### Documento de origem
#####

O GAMBITO DA RAINHA E SEUS CONTRIBUTOS PARA A EDUCAÇÃO

O GAMBITO DA RAINHA E SEUS CONTRIBUTOS PARA A EDUCAÇÃO

Daniela Cristina Rubi Brecci[1]

Elaine Paiva Assolini
 

O Gambito da Rainha (The Queen’s Gambit), minissérie produzida por Scott Frank e transmitida na plataforma Netflix, tem atraído a atenção de muitos, alcançando marcas significativas, tanto pelo número exponencial de expectadores, quanto por seu impacto socioeconômico. Visto por mais de 62 milhões de assinantes, a maior marca da história dessa plataforma de filmes, foi capaz de surpreender pelo modo como atraiu o público para o universo do xadrez, esporte visto muitas vezes como algo complexo e reservado para poucos. O aumento das buscas no Google por “como jogar xadrez”, a expansão no número de registros em sites de jogos online ligados ao esporte e o crescimento nas vendas de tabuleiros de xadrez e acessórios em diversos países, na mesma semana em que a série teve sua estreia, despertou a atenção da mídia.

Baseada no romance homônimo escrito por Walter Tevis, publicado em 1983, a trama gira em torno da vida de Elizabeth Harmon, protagonista interpretada por Isla Johnston (Beth criança) e Anya Taylor-Joy (Beth jovem e adulta), jovem órfã que, entre perdas e traumas, destaca-se como garota prodígio num esporte essencialmente praticado por homens, nas décadas de 50 e 60. A cada episódio, somos convidados a descobrir um pouco mais acerca do passado de Beth e a acompanhar sua luta contra os vícios enquanto busca conquistar o auge da carreira no esporte. As contradições vividas pela personagem, os benefícios do xadrez, a adoção, e até mesmo os aspectos cenográficos realistas na gravação da minissérie seriam de grande valor e importância, porém, pretendemos neste momento nos ater ao processo educacional vivido por Beth e, para tanto, manteremos nosso foco nos dois primeiros episódios da minissérie.

Quais os contributos da minissérie para o âmbito educacional?

Logo no primeiro episódio, deparamo-nos com a pequena Beth Harmon, aos nove anos órfã e institucionalizada. Diante desse contexto, o educador atento logo lembra de outras crianças como ela, presentes em sua sala de aula e com suas mais adversas condições. Como auxiliá-las nesse processo? O educador, muitas vezes, vê-se impotente e um tanto confuso sobre seu papel no “plano de redenção” da vida do sujeito que lhe foi confiado. Tal situação nos traz à memória os escritos de Charlot[2], quando em seu artigo faz referência às contradições vividas pelo professor na sociedade contemporânea, especialmente a que trata do “professor herói ou professor vítima?”, esclarecendo sobre os discursos heroicos que subsistem nas professoras, visto que satisfazem a “parte do sonho” e possibilitam que “aguentem” as condições desafiadoras que a profissão lhes impõe.

#####

### Dados guardados

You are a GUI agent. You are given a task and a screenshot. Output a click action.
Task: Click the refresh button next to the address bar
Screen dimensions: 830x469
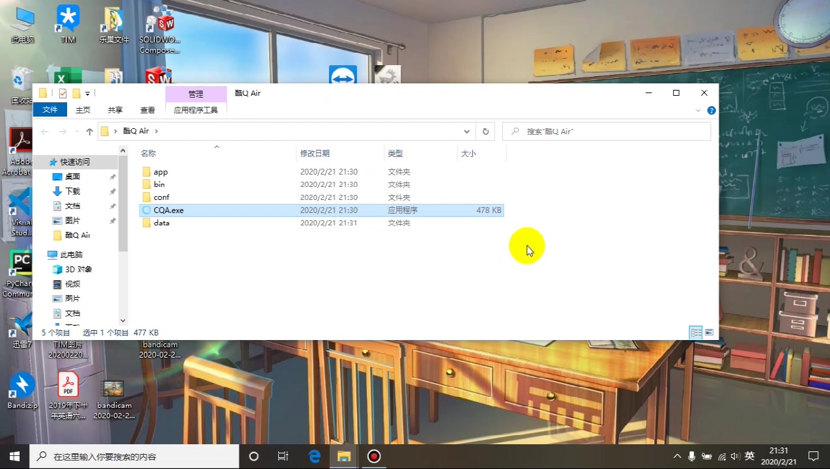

#####

### Objetivo A
Responda com base no texto sobre O Gambito da Rainha e a educação:
(i) Por quantos assinantes a minissérie foi vista?
(ii) Em que ano foi publicado o romance de Walter Tevis que deu origem à trama?
(iii) Que idade tem Beth Harmon quando aparece no primeiro episódio?
### Objetivo B
Escreva a sequência do texto sobre O Gambito da Rainha e a educação, começando logo depois da última frase apresentada.

### Resultado A
(i) Por mais de 62 milhões de assinantes.
(ii) Em 1983.
(iii) Nove anos.

### Resultado B
Se por um lado temos a reflexão acerca do papel do professor, de outro encontramos um caminho para a análise a respeito da educação personalizada e não massificadora que o sujeito aluno necessita, e a consideração pelo letramento, anterior ao ensino institucional. Quando Beth Harmon passa pelas portas da fria instituição, embora seja acolhida com afeto pela diretora, a Sra. Deardorff, e por seus subordinados, inicia-se ali um processo de desconstrução de sua identidade, desconsideração por suas dores e desejos e por seus conhecimentos prévios, simbolizados na queima de seu vestido, no corte dos cabelos, na uniformização, nas filas para o recebimento de cápsulas tranquilizantes, modo homogêneo de caminhar e falar...

Apesar de Beth contar com oportunidades de aprendizado formal por meio de professores socialmente reconhecidos como aptos a ensiná-la, foi nos porões da instituição e na companhia do zelador, Sr. Shaibel, que Beth encontrou para si um caminho mais interessante. Evidenciando tal contraste, a minissérie possibilita a observação das diferentes configurações, sejam elas relacionadas ao ambiente de ensino e as disposições das carteiras ou até mesmo na metodologia de ensino utilizada. Quais são os requisitos para que o ensino e a aprendizagem ocorram satisfatoriamente? Qual o melhor método de ensino? São indagações como essas que a minissérie nos possibilita perscrutar, e, a partir delas, esboçamos a seguinte sequência didática, observada no processo de ensino utilizado pelo zelador.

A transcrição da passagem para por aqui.